The example relates to the EU APR definition like so.

enter image description here

A and R = 0

∴ S = £7477 = Σ £167.05 (1 + 12.9/100)^-(k/12) for k = 1 to 60

Next, the second case doesn't make much sense (unless there is a downpayment).

2004 HONDA CIVIC 1.6 i-VTEC SE 5 door Hatchback £6,999 £113.15 per month

"At APR 9.9% [as quoted in advert], 58 monthly payments"

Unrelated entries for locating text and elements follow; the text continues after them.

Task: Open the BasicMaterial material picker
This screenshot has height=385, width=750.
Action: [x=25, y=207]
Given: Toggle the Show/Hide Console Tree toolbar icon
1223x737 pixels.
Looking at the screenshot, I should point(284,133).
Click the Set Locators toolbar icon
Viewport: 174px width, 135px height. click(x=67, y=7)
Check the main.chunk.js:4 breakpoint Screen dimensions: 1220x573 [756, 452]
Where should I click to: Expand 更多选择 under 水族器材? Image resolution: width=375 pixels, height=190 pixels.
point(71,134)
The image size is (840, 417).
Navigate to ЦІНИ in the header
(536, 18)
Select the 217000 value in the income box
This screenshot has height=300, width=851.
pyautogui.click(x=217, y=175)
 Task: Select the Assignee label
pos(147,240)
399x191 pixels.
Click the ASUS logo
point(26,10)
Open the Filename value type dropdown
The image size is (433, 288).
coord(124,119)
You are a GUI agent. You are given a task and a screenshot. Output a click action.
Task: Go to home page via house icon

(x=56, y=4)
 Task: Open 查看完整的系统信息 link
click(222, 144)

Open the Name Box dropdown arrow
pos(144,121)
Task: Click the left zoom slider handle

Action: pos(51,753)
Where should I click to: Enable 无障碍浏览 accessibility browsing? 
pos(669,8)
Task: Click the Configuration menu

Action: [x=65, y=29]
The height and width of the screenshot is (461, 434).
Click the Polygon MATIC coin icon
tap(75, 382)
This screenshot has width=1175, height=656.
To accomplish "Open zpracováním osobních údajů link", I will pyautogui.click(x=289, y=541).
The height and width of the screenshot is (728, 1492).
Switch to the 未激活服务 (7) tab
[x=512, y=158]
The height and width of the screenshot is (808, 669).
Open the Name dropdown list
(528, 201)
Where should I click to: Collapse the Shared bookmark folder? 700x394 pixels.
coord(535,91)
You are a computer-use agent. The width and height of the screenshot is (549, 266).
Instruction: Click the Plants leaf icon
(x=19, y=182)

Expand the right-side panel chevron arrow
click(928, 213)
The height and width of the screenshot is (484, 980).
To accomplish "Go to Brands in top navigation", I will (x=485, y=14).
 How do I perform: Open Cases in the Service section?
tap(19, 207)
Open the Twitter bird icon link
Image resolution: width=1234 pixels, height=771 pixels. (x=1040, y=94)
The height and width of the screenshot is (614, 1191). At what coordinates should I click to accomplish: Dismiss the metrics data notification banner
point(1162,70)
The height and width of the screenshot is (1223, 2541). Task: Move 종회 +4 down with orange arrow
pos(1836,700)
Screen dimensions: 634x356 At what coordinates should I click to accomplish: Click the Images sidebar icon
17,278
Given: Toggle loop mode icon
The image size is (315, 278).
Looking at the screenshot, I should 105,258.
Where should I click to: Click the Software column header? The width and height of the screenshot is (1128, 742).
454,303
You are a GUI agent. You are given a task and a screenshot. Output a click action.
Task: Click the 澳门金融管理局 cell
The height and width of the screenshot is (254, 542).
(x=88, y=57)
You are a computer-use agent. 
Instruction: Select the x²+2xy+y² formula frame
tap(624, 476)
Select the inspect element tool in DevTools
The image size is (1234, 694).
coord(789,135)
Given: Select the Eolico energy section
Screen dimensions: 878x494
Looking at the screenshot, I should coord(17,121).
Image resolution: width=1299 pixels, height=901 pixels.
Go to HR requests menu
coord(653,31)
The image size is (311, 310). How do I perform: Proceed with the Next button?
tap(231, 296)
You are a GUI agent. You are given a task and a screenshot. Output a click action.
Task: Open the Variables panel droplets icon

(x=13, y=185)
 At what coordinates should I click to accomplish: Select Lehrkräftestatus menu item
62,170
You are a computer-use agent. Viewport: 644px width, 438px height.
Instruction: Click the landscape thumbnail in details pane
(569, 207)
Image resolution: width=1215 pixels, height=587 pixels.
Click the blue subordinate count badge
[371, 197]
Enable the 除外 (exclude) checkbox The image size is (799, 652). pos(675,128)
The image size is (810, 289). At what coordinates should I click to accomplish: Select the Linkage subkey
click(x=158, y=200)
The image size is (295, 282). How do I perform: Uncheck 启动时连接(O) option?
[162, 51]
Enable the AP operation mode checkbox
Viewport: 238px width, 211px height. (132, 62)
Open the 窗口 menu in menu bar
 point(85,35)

effective annual interest rate, i = 9.9% = 0.099
∴ monthly interest rate, r = (1 + i)^(1/12) - 1 = 0.0079

monthly payment = £113.15
number of months, n = 58
∴ present value of loan, pv = (p - p (1 + r)^-n)/r = £5248.75

58 monthly payments at 9.9% only amount to £5248.75 which is £1750.25 less than the price of the car.

Finally, the first case is approximate.

2005 TOYOTA COROLLA 1.4 VVTi 5 door hatchback £7195 From £38 per week

"16.1% APR typical, a 60 month payment, 260 weekly payments"

effective annual interest rate, i = 16.1% = 0.161
∴ weekly interest rate, r = (1 + i)^(1/52) - 1 = 0.002875

present value of loan, pv = £7195
number of weeks, n = 260
∴ weekly payment, p = r pv/(1 - (1 + r)^-n) = £39.33

A weekly payment of £38 would imply an APR of 14.3%.